Obviously the open secret is that for as long as the EU economy will be receding or stagnating, the rate of employment will continue shrinking, probably marginally, but always moving away from the 2020 target of 75%. All that in a background of austere economic policies, which roughly means that everybody should do it like Germany. Not the slightest state budget deficits, not the slightest use of monetary policy for growth are allowed. Salvation will come from hard work and tightened belts.

Berlin insists on this strategy and makes sure it applies all over the EU, using the increased political leverage Germany has acquired during the past few years. Germany produced a zero state budget deficit in 2013, and didn’t even use the small inflation allowance of around 1.1% of the GDP. A budget gap equal to the inflation rate is considered as sustainable in the long-term. Understandably Berlin doesn’t even believe in this basic principle and the absurd Teutonic economic theorizing goes as far as targeting a zero inflation rate.

Austerity doesn’t work

This is a real economic trap as reality gradually proves. The German central bank, the powerful Bundesbank, is reportedly now predicting that Germany’s already weak growth will further decelerate over the next months. The reason is that Germany’s growth is based on exports and the international environment is no longer positive. The problems in the developing world and the Ukrainian issue in Europe will cast their shadow on German exports.
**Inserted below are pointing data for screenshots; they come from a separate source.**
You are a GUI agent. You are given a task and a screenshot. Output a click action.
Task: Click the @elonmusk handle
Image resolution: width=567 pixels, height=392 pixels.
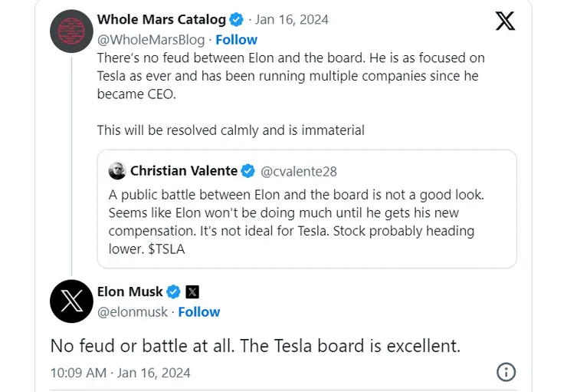pos(133,311)
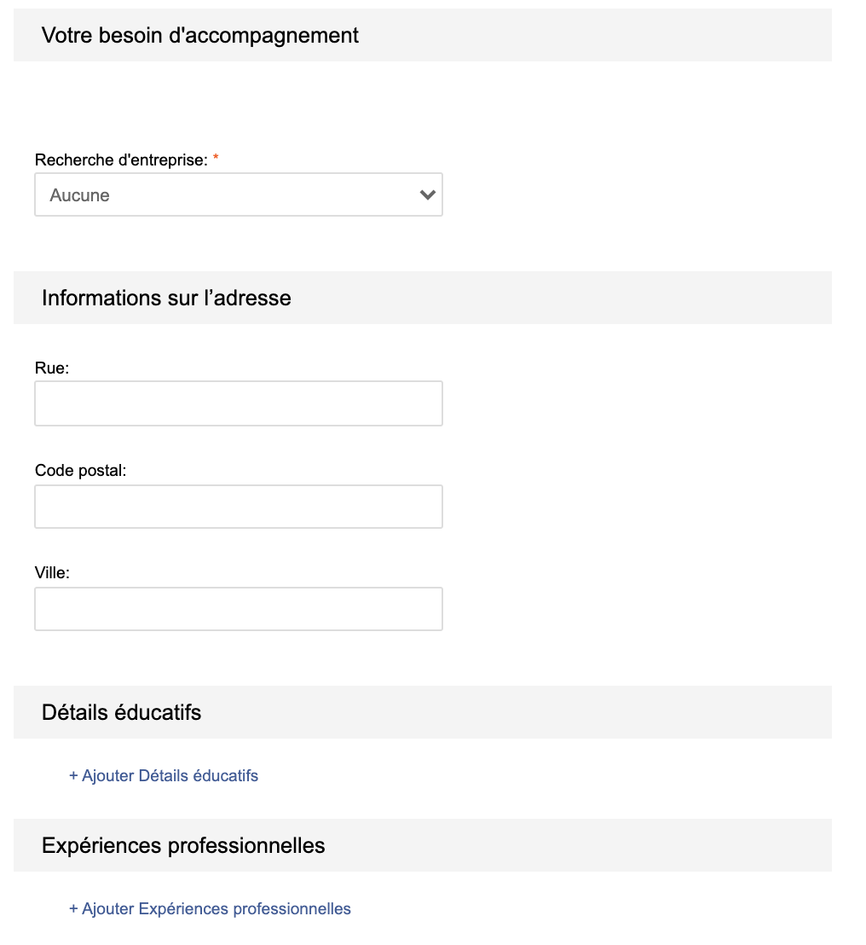This screenshot has height=945, width=866.
Task: Click the Ajouter Détails éducatifs link
Action: [169, 776]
It’s a time cherished economic rule that a large and developed economy cannot indefinitely count only on exports for its well-being. Japan is a characteristic case of that. Internal demand can be an equally reliable as a long-term base for growth. There are also political hurdles to a heavily relying on foreign sales economy. The US for example is increasingly using the strong argument of the excessively positive for Germany bilateral trade. What Washington says in reality is that Germany cannot go on ‘stealing’ the growth potential of others, by continuously increasing its exports to trading partners. According to the Americans, Germany has to increase its internal demand and let the Eurozone use more effective monetary tools for growth, abandoning the austere strategy. Those grievances seem to be clearly seen in delays that plague the negotiations for a new era in the EU-US trade, the famous Transatlantic Free Trade Agreement (TTIP).

A message from Greece

The internal austerity and the increased reliance on exports seem to work even less effectively in the south of Europe. The results of the 22-25 May European elections will be a reliable witness of that. Already Greece produced some first signs. Last Sunday Greece held the first round of municipal and regional elections. The fascist group Golden Dawn won almost 10% of the votes in the capital region of Attica, home to almost half of the country’s population. A GD candidate for major of Athens got 16.12% of the vote. In the disadvantaged Athens suburbs of Academia Platonos, Sepolia and Kolonos this person ended first, scoring 20.7% of votes.

Undoubtedly, the social and the political structures in many European Union countries are already overstretched. The austere recipe for economic growth doesn’t seem to work, despite the fact that one after the other the crisis hit countries (Ireland, Portugal, Spain and Greece) are exiting from the EU-ECB-IMF assistance programs, and become financially self-sustained. Unfortunately, the austerity recipe followed all over Europe, holds down growth even in the surplus countries. The weak internal demand in Germany doesn’t help at all Greece, Italy and Spain to start growing again.

Hopefully, a strong message from this European election will change all that, and urge Germany to live up to its role as leading Eurozone economy.